What is a memorial day in a country that has always known war and where remembrance means adding the toll of one year’s dead and wounded to the scales of history. A country where war never ends, where the sirens may pause but never stop, where each generation grows up knowing that they will have to fight or flee. To stand watch or run away. It is not so much the past that is remembered on this day, but the present and the future. The stillness, a breath in the warm air, before setting out to climb the slopes of tomorrow.
Who can count the dust of Jacob. And yet each memorial day we count the dust. The dust that is a fraction of those who have fallen defending the land for thousands of years. Flesh wears out, blood falls to the earth where the red daisies grow, and bone turns to dust. The dust blows across the graves of soldiers and prophets, the tombs of priests hidden behind brush, the caverns where forefathers rest in sacred silence, laid to rest by their sons, who were laid to rest by their own sons, generations burying the past, standing guard over it, being driven away and returning each time.
On Memorial Day, the hands of memory are dipped in the dust raising it to the blue sky. A prayer, a whisper, a dream of peace. And the wind blows the candles out. War follows. And once again blood flows into the dust. A young lieutenant shading his eyes against the sun. An old man resting with his family on the beach. Children climbing into bed in a village beneath the hills. And more bodies are laid to rest in the dust. Until dust they become.
In this land, the Maker of Stars and Dust vowed to Abraham that his children would be as many as the dust of the earth and the stars of heaven. In their darkest days, they would be as the dust. But there is mercy in the numberless count of the dust. Mercy in not being able to make a full count of the fallen. In remaining ignorant of that full measure of woe. Modern technologies permit us terrible estimates. Databanks store the names of millions, village by village and city by city. Terrible digital cemeteries of ghosts. But there is no counting the dust. And when we walk the length and breadth of the land, as the Maker told Abraham to do, it the dust that supports our feet, we stand upon the shoulders of giants. We walk in the dust of our ancestors.

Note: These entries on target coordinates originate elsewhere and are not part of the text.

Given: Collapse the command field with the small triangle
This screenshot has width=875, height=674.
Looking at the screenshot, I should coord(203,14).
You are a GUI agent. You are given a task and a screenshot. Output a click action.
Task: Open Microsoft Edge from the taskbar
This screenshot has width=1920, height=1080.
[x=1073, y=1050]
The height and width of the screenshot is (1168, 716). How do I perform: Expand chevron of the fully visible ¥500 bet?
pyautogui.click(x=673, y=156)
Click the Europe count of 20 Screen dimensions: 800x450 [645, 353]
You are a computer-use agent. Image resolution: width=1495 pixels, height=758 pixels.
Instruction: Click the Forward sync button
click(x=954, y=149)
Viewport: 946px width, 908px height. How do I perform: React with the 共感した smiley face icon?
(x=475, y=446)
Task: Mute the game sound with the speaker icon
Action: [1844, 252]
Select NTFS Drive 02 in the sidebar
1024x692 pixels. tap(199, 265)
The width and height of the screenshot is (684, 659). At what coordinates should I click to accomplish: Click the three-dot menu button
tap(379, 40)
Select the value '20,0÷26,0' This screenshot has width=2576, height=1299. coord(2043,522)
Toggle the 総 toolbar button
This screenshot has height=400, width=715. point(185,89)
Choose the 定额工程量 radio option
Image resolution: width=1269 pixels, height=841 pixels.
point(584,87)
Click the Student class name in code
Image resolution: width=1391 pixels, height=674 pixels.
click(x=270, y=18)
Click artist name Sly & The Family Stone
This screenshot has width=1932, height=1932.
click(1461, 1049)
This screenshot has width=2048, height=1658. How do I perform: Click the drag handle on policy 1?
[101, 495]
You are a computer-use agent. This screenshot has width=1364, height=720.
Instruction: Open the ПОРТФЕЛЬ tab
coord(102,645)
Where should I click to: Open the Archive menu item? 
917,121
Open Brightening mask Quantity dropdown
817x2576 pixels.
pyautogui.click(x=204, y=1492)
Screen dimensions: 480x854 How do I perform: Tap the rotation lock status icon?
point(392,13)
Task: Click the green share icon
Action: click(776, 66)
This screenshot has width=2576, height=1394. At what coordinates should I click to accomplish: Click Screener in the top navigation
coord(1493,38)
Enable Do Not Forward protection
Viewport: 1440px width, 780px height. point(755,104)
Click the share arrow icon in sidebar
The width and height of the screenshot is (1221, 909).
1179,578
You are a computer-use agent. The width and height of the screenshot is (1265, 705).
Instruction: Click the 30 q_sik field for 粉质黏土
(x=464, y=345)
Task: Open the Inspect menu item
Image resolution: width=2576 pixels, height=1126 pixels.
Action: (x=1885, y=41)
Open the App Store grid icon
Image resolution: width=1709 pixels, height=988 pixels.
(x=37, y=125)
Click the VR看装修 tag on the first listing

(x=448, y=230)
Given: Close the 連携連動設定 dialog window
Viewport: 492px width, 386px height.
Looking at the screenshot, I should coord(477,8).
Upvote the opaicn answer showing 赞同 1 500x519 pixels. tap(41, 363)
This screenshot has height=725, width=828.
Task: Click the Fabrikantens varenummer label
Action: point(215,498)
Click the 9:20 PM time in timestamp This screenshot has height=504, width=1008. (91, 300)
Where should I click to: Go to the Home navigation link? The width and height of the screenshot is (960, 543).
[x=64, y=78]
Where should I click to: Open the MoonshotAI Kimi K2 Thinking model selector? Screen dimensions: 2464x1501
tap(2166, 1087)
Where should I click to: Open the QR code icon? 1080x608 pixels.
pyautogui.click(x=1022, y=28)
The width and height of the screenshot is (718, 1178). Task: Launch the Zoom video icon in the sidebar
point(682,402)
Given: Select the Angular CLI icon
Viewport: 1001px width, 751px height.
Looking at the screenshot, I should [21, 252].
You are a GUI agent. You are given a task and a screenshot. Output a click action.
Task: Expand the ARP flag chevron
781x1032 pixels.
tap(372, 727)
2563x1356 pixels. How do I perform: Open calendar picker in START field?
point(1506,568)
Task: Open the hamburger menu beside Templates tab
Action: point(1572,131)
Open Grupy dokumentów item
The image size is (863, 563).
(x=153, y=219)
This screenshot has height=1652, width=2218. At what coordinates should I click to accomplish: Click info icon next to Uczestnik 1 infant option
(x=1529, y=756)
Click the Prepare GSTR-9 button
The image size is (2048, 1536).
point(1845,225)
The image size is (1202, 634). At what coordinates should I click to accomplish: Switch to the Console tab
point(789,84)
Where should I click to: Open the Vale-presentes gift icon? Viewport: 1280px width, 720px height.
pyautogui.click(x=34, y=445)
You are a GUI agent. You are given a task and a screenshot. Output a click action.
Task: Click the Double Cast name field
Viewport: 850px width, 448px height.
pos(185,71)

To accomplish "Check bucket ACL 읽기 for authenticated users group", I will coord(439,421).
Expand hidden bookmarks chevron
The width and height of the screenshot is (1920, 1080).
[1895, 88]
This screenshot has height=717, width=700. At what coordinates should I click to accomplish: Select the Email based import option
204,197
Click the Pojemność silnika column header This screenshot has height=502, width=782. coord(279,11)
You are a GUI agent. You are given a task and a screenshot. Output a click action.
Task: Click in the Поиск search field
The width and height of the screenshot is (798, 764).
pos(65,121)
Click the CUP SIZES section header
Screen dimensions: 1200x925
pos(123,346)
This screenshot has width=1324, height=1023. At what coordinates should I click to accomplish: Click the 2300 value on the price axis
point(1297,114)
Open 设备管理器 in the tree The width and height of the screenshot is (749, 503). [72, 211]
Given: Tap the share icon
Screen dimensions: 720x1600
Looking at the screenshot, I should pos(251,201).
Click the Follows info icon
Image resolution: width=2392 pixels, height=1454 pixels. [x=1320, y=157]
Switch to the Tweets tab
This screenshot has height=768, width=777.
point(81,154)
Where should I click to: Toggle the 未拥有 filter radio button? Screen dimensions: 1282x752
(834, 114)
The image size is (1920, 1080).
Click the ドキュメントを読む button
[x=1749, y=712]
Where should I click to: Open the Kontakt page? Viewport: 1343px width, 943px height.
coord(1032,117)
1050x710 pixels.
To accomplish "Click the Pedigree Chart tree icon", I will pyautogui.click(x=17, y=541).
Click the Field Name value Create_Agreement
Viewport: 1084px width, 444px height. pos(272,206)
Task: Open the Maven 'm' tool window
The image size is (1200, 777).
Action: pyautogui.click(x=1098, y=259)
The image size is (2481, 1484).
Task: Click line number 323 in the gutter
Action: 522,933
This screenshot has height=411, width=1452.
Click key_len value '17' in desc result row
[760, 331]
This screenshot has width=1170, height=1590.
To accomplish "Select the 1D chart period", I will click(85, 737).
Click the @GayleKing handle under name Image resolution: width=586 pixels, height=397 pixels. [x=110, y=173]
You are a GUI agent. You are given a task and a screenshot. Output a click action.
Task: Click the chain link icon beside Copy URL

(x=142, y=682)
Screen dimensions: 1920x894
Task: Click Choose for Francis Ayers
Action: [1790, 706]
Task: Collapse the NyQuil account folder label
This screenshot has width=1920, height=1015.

Some new countries are built to escape from the past, but there is no escaping it in these ancient hills. IDF soldiers patrol over ground once contested by empires, tread over spearheads and the wheels of chariots buried deep in the earth. The Assyrians and the Babylonians came through here in all their glory. Greek and Roman soldiers and mercenaries pitted themselves against the handful of Judeans who came out of the Babylonian exile. The Ottoman and the Arab raged here, and Crusader battering rams and British Enfield rifles still echo in the quiet hills.